力丸宗弘1,3・高橋大希・小松恵・佐藤正寛・鈴木啓一
秋田畜試、畜草研、東北大院農)

目的

比内鶏は秋田県の地鶏であり、肉用鶏である「比内地鶏の雄種鶏として利用されている。秋田県畜産試験場(秋田畜試)では、これまで成長形質を重点に比内鶏の育種改良を行ってきたが、近年の成長形質における遺伝的パラメーターは明らかになっていない。本研究では、比内鶏におけるこれまでの選抜反応を調べるとともに、さらなる発育形質の向上を探るため、選抜形質である14週齢体重における遺伝率を推定することを目的とした。

方法

秋田畜試で系統造成している20家系からなる比内鶏を試験に供した。解析には、2006年から2010年にふ化した雄728羽、雌1,676羽の14週齢体重の記録を用いた。個体間の血縁情報には、2006年よりふ化した世代より2世代さかのぼった雄40羽、雌241羽を加えた。選抜形質は14週齢体重とし、家系内個体選抜とした。分散成分の推定には制限付き最尤法によるMTDREMLプログラムを用いた。

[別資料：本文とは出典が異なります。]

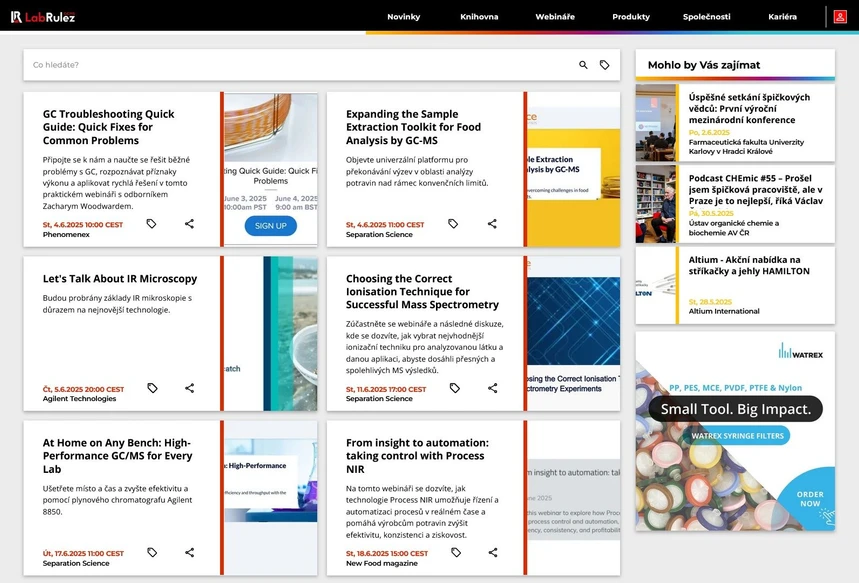
Task: Share the Let's Talk About IR Microscopy webinar
Action: tap(189, 388)
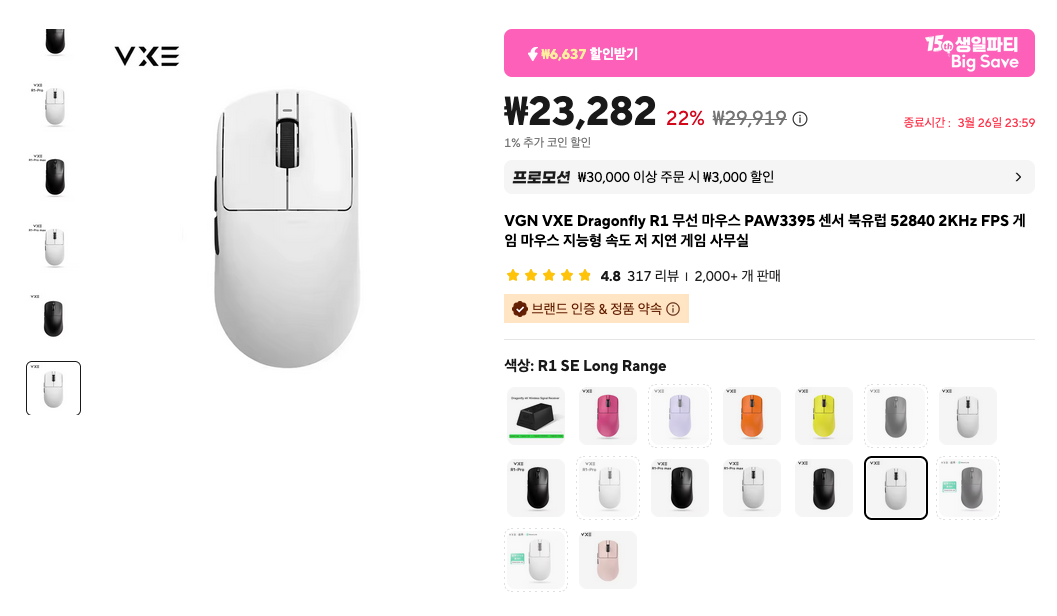The height and width of the screenshot is (616, 1057).
Task: Click the info icon beside original price ₩29,919
Action: (799, 119)
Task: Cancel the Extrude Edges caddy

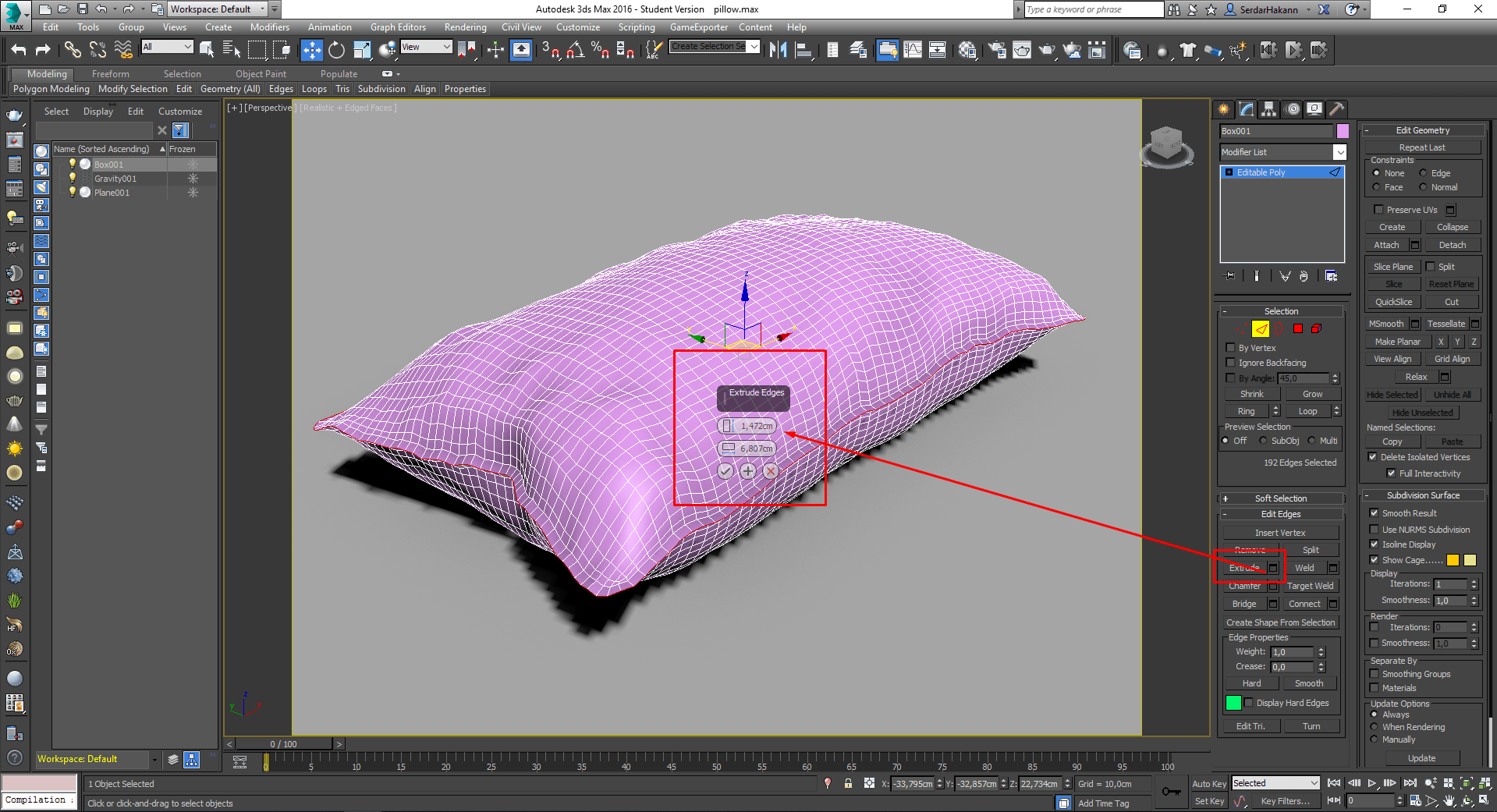Action: (x=771, y=471)
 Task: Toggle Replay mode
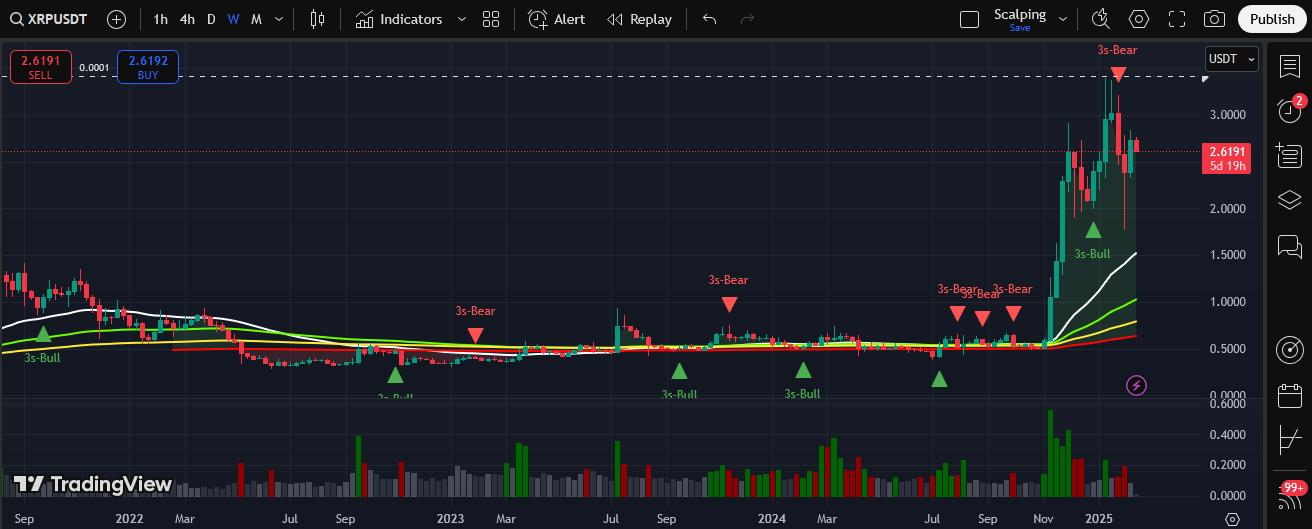point(640,19)
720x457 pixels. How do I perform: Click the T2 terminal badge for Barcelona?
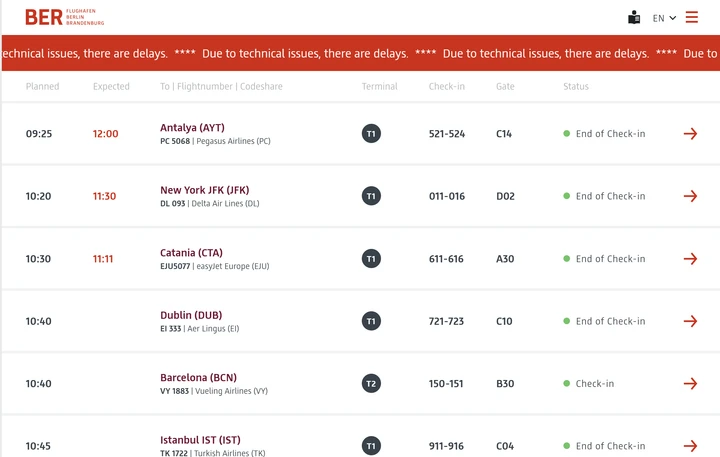[371, 384]
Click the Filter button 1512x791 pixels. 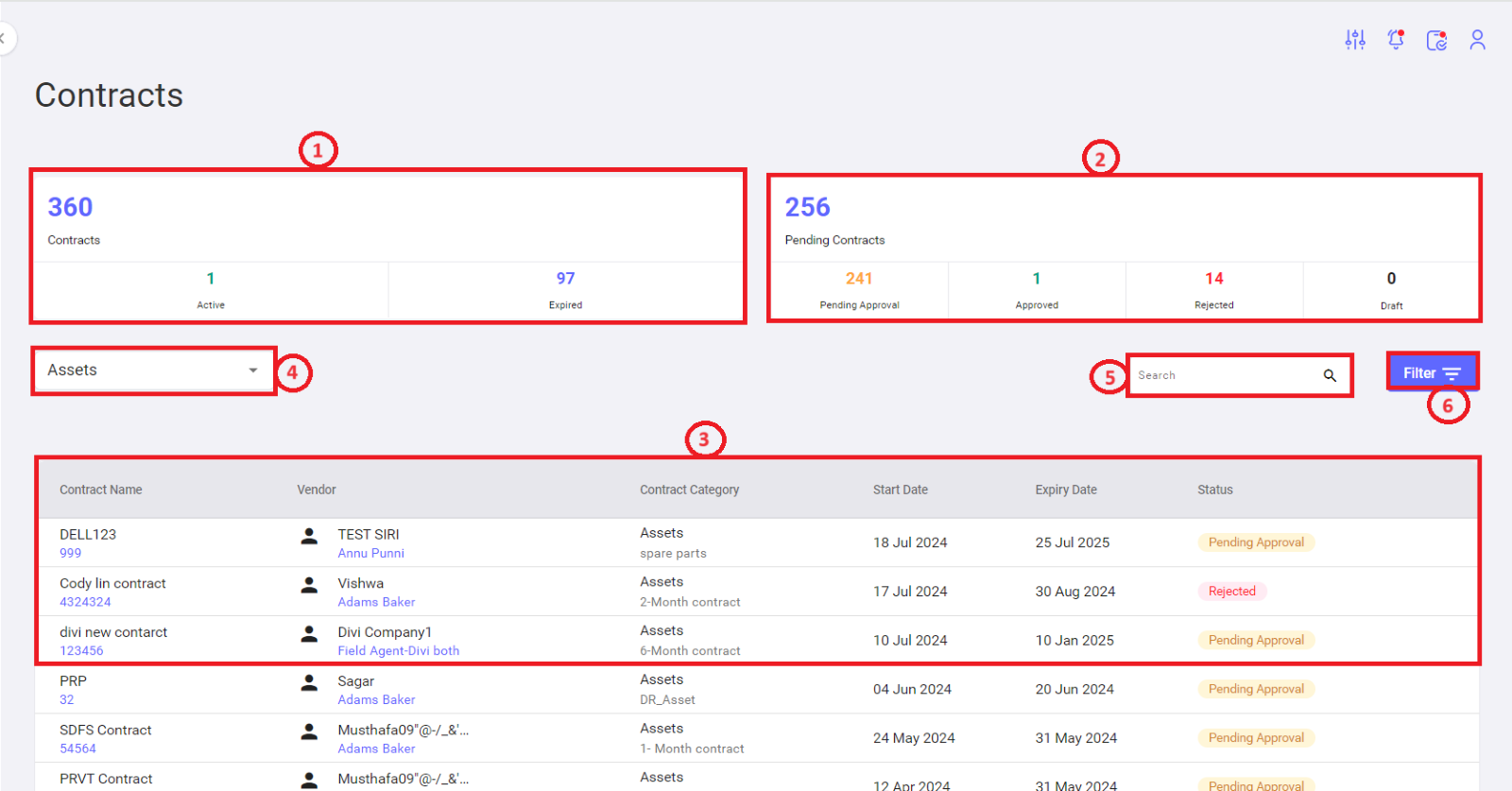[x=1432, y=373]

母数効果は年次、性とし、アニマルモデルREML法により遺伝率を推定した。

結果

4世代にわたる家系内選抜の結果、比内鶏の14週齢体重は世代の経過に伴って増加し、その選抜反応は雄が262g、雌が179gであった。最終世代における14週齢体重は雄が2,521g、雌が1,930gとなり、14週齢体重の世代に対する直線回帰係数はそれぞれ51.8g/年、35.8g/年となった。集団全体の育種価の世代に対する直線回帰係数は35.1g/年となり、有意に増加した(P < 0.01)。REML法による14週齢体重における遺伝率は0.45と推定された。また、体重選抜による他形質(産卵率、卵重、ふ化率)に対する影響は認められなかった。以上の結果から、比内鶏の14週齢体重における遺伝率は比較的高い値を示したため、今後も選抜による改良が可能であることが推察された。